The phone rang. He didn’t want to talk to anyone, but he’d neglected to turn on his answering machine and on the tenth ring he lifted the receiver.

“Cork, it’s Jo.”

“Yeah,” he grunted.

“I know where the negatives are.”

He sat up, instantly alert. “Where?”

“Meet me at Molly Nurmi’s.” She paused, covered the mouthpiece, and mumbled something faintly to someone else. “In half an hour,” she concluded.

“At Molly’s?”

“Yes.”

“Jo, did you know all along?”

“No.”

“Sandy,” he guessed.

“Meet me, Cork. Let me explain.” She hung up without waiting for him to answer.

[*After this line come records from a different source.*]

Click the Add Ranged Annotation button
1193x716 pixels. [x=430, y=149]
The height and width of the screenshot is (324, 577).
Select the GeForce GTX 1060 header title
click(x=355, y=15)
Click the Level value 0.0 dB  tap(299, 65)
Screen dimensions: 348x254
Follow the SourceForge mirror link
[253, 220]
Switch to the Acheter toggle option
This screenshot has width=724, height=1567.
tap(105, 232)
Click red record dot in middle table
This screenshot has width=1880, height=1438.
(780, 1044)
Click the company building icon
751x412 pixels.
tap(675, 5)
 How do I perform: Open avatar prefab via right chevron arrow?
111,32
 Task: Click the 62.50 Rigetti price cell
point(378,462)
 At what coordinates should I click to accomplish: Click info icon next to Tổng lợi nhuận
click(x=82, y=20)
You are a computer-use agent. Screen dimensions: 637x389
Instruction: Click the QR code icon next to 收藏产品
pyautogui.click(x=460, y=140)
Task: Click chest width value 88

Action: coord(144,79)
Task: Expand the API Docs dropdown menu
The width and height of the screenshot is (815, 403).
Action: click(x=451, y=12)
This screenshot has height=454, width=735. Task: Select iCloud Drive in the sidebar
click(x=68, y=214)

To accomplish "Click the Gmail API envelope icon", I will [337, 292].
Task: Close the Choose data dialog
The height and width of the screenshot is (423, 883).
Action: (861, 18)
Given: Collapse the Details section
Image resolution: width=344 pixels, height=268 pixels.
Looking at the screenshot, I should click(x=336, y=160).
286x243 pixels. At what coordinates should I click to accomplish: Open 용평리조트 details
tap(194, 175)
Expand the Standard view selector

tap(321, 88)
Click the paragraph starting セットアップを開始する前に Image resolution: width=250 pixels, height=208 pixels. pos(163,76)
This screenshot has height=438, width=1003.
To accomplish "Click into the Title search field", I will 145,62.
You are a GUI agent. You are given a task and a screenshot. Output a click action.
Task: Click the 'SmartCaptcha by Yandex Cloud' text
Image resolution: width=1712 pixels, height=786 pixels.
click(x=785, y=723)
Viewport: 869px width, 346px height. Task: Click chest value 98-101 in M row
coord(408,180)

Cork walked calmly to the front door. He put on his coat and his stocking cap. He grasped his Winchester and fed in the shells he’d stuffed in his pockets at Parrant’s.

“Mr. Senator,” he said as he worked the lever, feeding the first cartridge into the chamber.

“He’ll be there?” Sandy asked as Jo hung up the kitchen phone.

“He’ll be there.”

“Well,” he said somberly, “let’s get it over with.”

She touched his arm. “It will be good to get clear. Whatever happens, whatever those negatives hold, at least we won’t be looking over our shoulders for the rest of our lives waiting for the worst to catch up with us.”